M. Pelletan et moi, nous représentons un gouvernement qui plaide en toute occurrence, et notamment devant les commissions du budget, avec chaleur et conviction, la cause des instituteurs, et pour qui l’instituteur est le facteur nécessaire de tous les progrès moraux que la République est tenue de réaliser si elle veut justifier la belle devise dont elle se pare.


Et c’est un amour désintéressé :


On nous accuse, Messieurs, de faire de vous des agens politiques au service des hommes bien vus du pouvoir. Non, Messieurs, il n’est pas exact que l’instituteur ait pour mot d’ordre de servir la cause de personnalités quelconques ; il a pour mot d’ordre de servir la cause de la République. Quand il se consacre à cette mission, il accomplit sa lâche essentielle, lâche inséparable de ses fonctions.


Mais plus loin, pour finir, à la minute d’éloquence où l’on grave dans le souvenir des auditeurs les syllabes sacrées qu’on y veut enfoncer :


Autant et plus qu’un autre corps de fonctionnaires, vous avez servi la République avec une égale fidélité dans la bonne et la mauvaise fortune.

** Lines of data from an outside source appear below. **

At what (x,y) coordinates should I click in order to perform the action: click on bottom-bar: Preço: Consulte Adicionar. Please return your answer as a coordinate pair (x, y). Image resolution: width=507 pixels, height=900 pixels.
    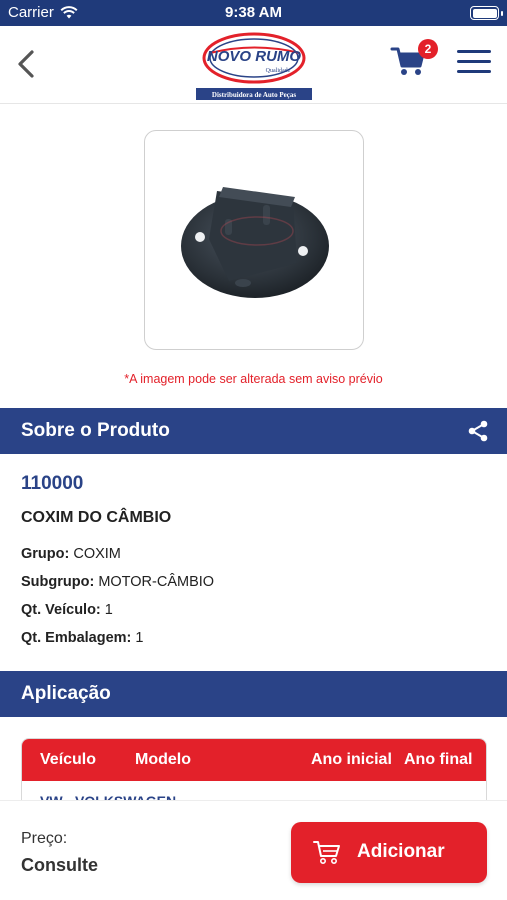
    Looking at the image, I should click on (254, 850).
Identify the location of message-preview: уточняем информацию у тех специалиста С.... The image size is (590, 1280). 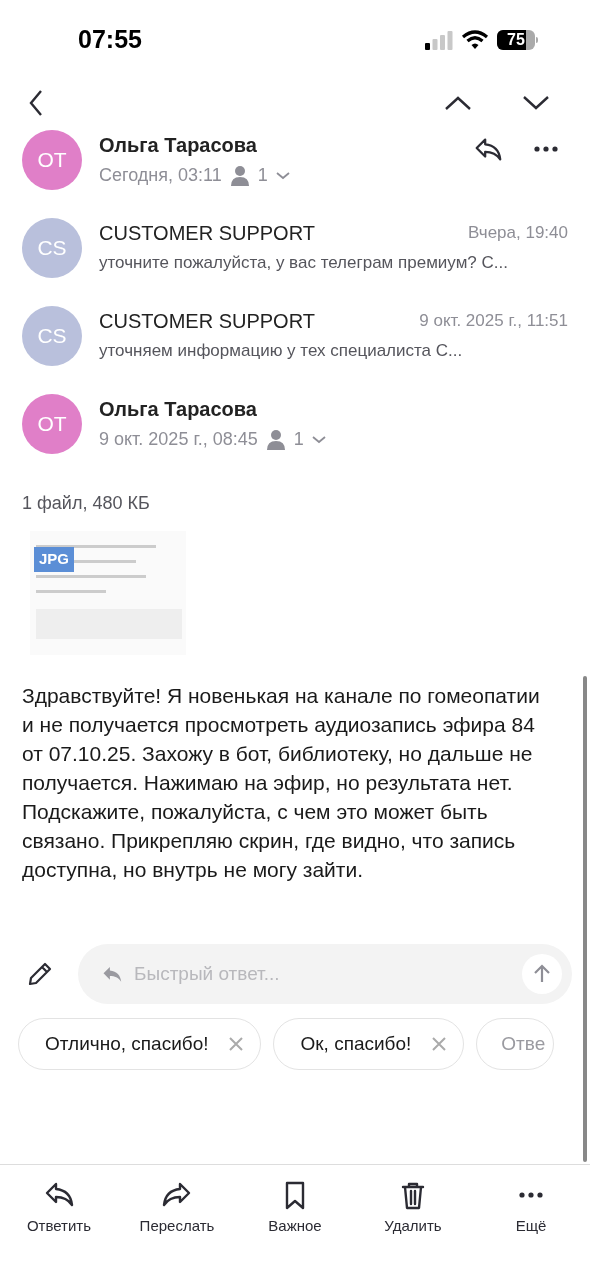
(282, 351).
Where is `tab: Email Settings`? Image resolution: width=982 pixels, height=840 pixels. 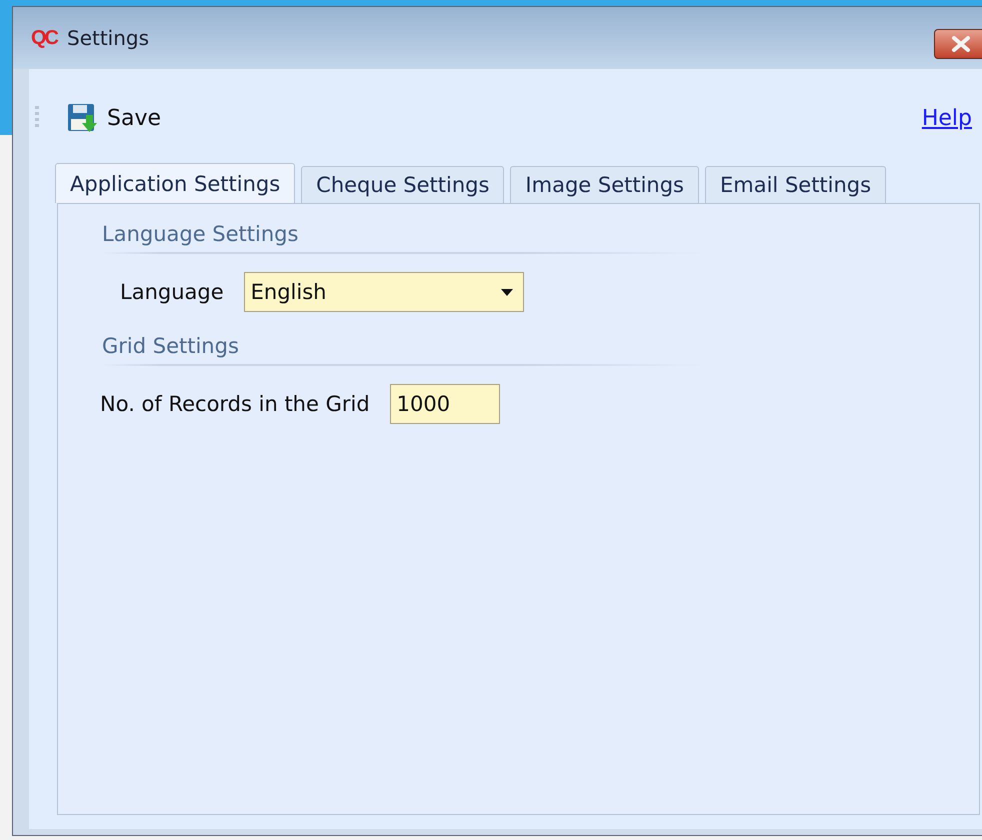
tab: Email Settings is located at coordinates (796, 184).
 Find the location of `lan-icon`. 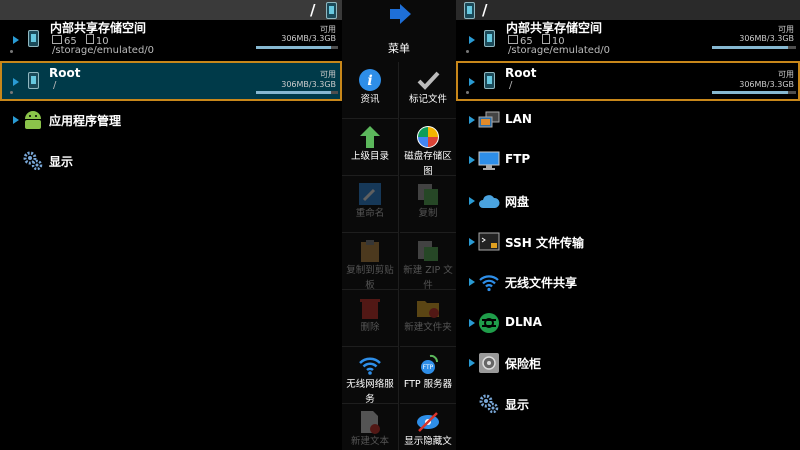

lan-icon is located at coordinates (489, 120).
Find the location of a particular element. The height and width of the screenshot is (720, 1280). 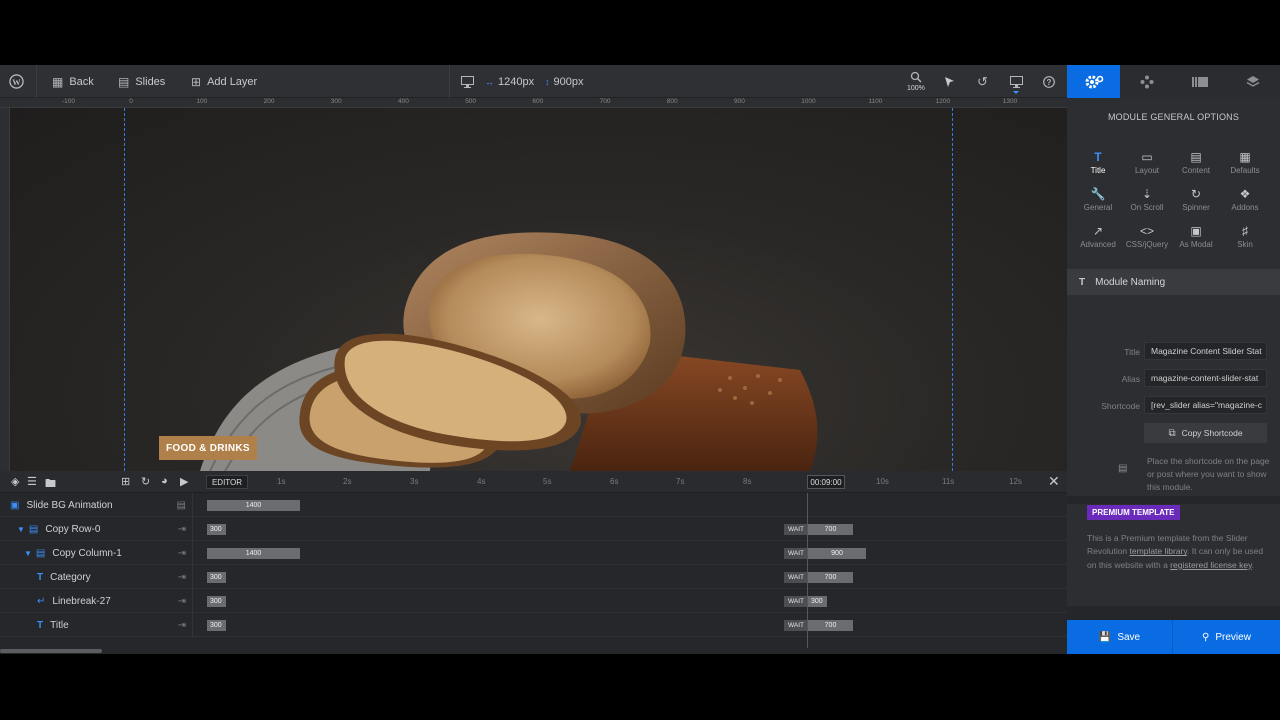

help-button: ? is located at coordinates (1049, 82).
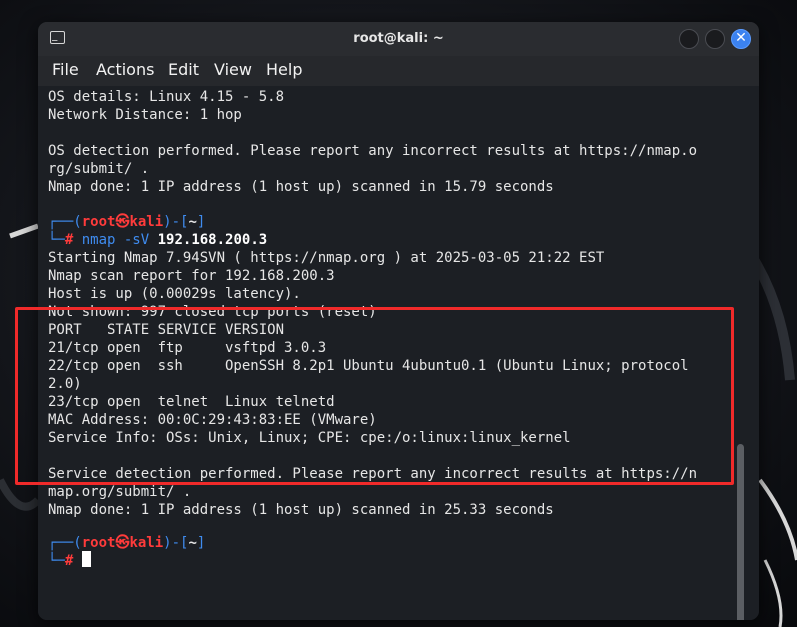 The height and width of the screenshot is (627, 797). What do you see at coordinates (284, 70) in the screenshot?
I see `menu-help: Help` at bounding box center [284, 70].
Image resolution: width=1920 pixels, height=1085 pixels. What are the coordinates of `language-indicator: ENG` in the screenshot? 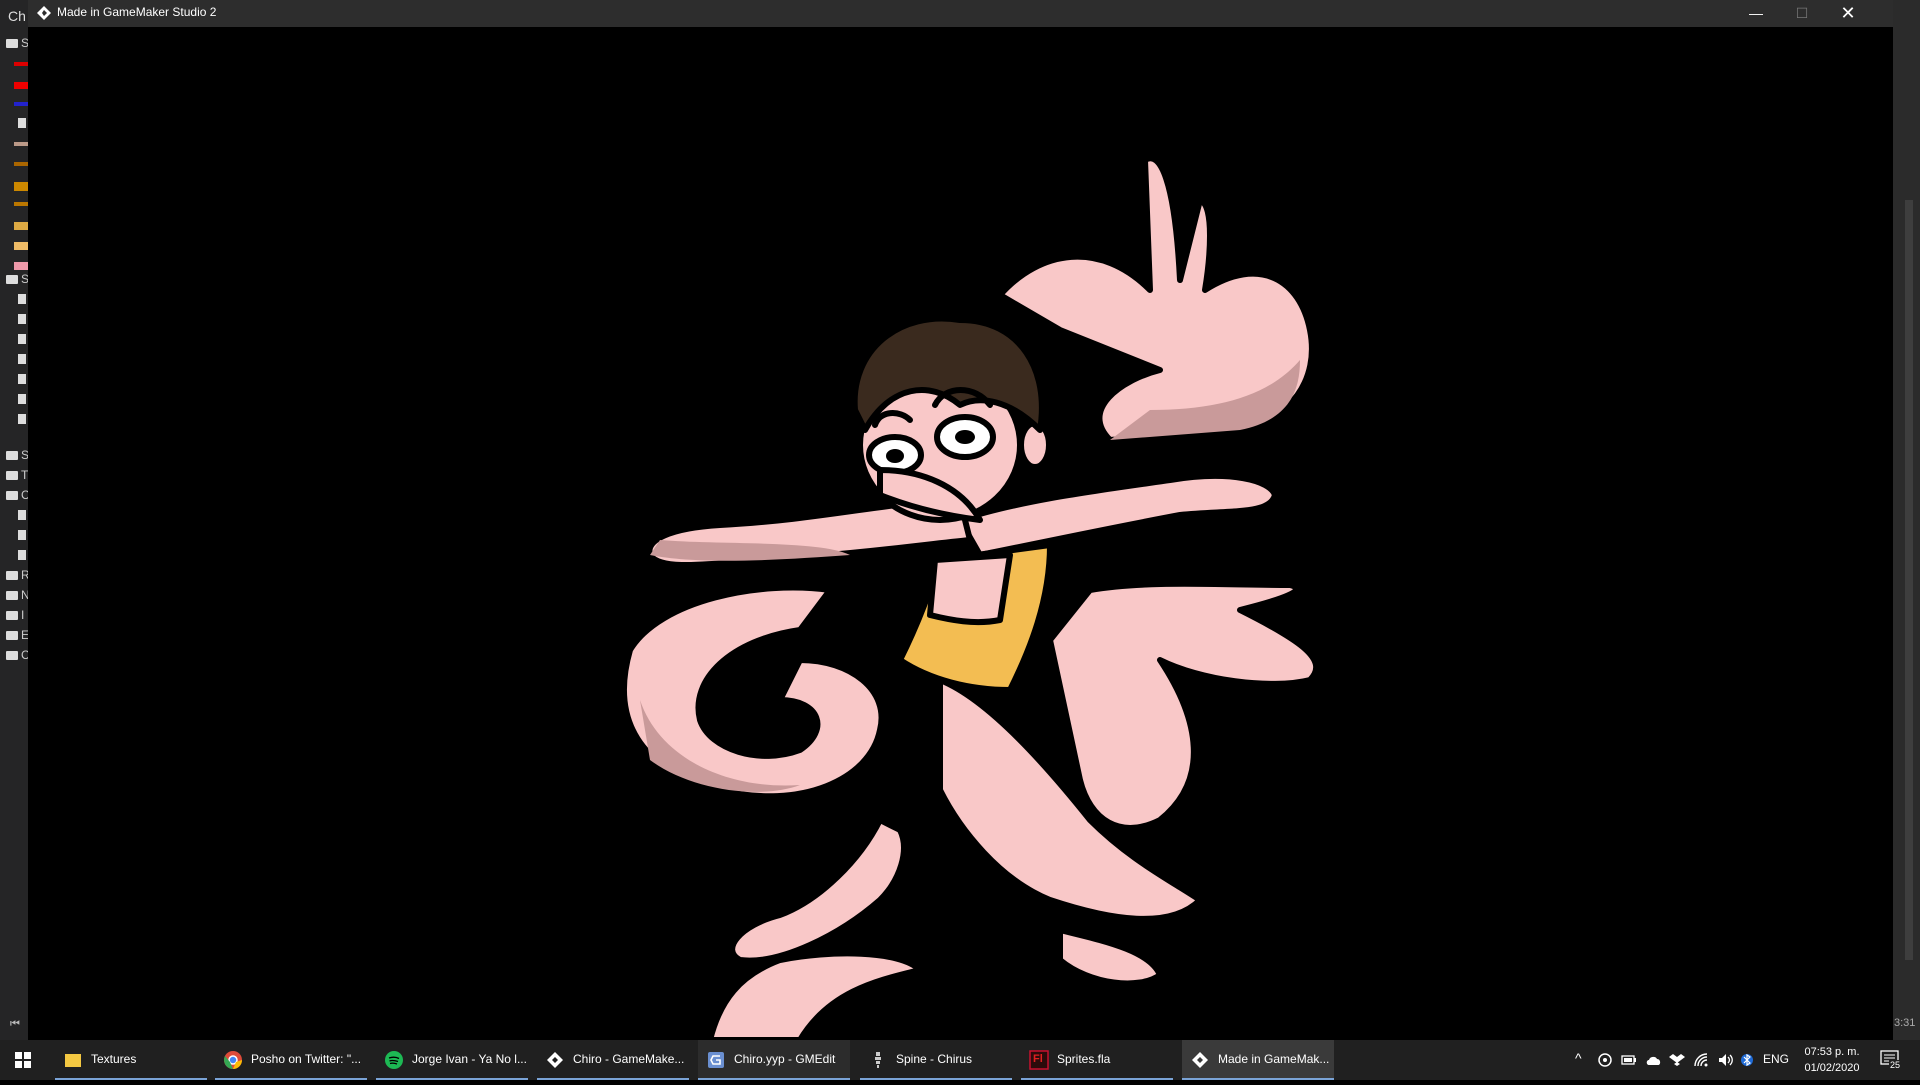 It's located at (1776, 1059).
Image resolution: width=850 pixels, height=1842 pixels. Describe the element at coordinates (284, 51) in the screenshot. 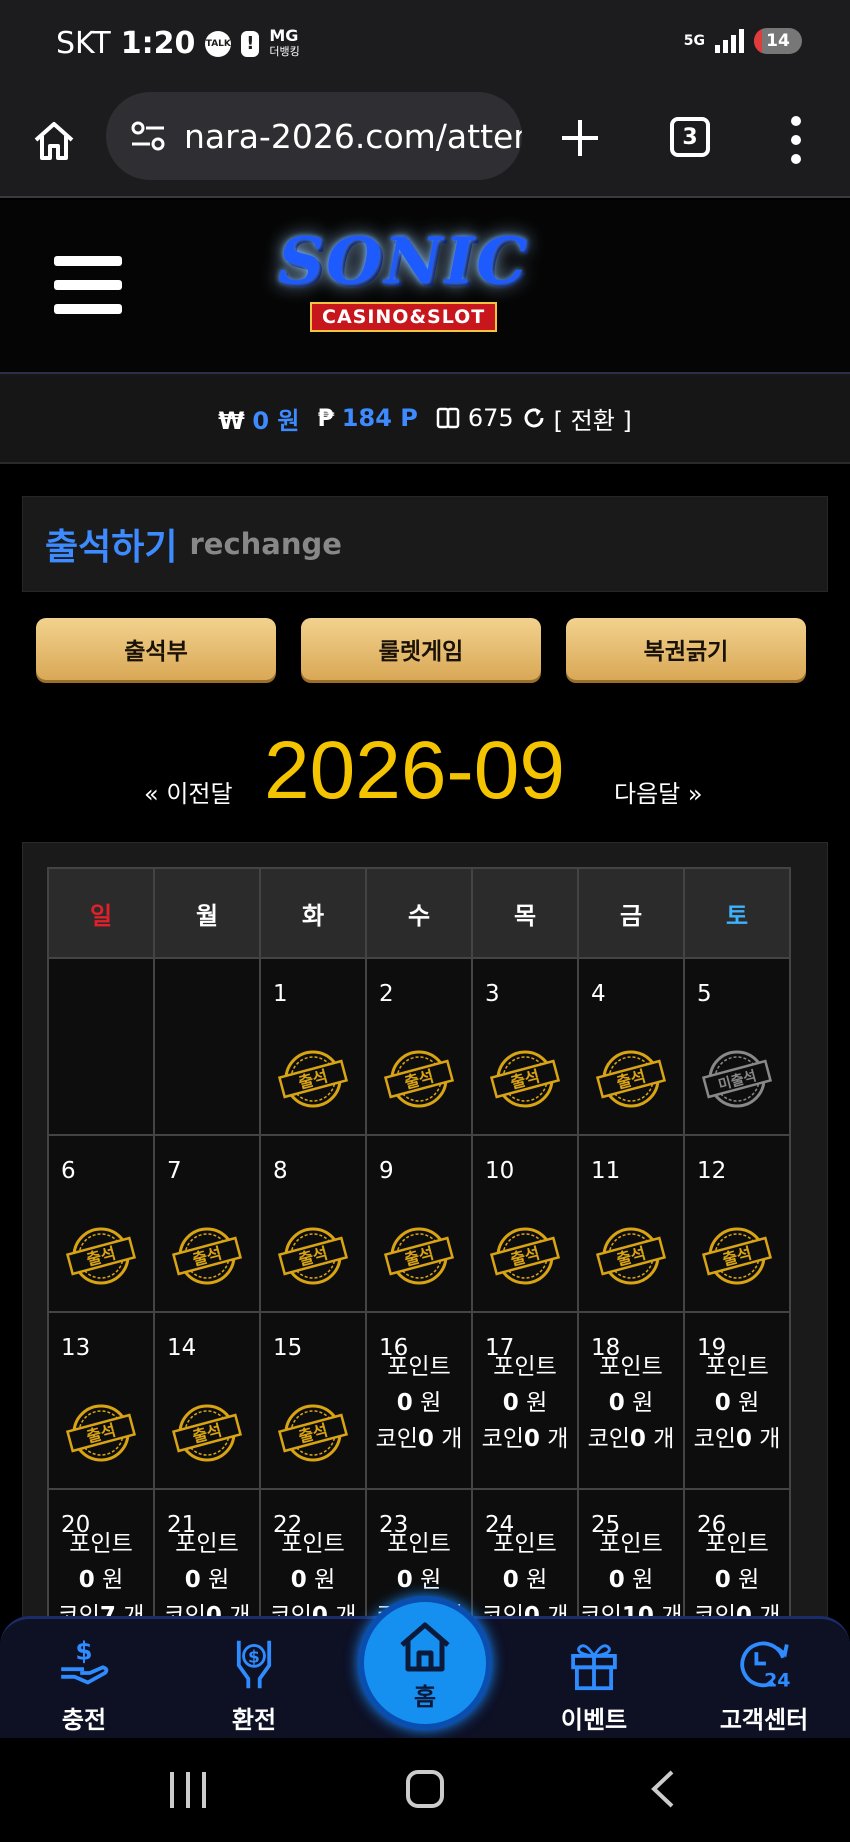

Ni l’ordre moral, ni le boulangisme n’ont eu raison de votre foi républicaine. A l’heure actuelle, le nationalisme ne médit de vous et ne vous fait grise mine que parce qu’il n’a pu vous entamer.

Vous avez également un autre mérite que je ne veux pas perdre l’occasion de louer, c’est de résister victorieusement aux républicains défaillans qui ont partie liée avec la réaction et qui cherchent inutilement à vous entraîner de leur côté[1].


Après des déclarations aussi catégoriques, prétendre que le gouvernement fait de ses instituteurs « des agens politiques » ne saurait être le fait que d’un retardataire de « l’ordre moral, » d’un réactionnaire du boulangisme ou du nationalisme, d’un « républicain défaillant, » qui, dans l’aveuglement de sa haine, passe sa vie à dénigrer, à calomnier le gouvernement !

  1. Discours prononcé le 8 août par le président du Conseil, ministre de l’Intérieur et des Cultes, à la séance de clôture du congrès des Amicales des instituteurs et institutrices à Marseille. — Journal officiel du 10 août, p. 5146.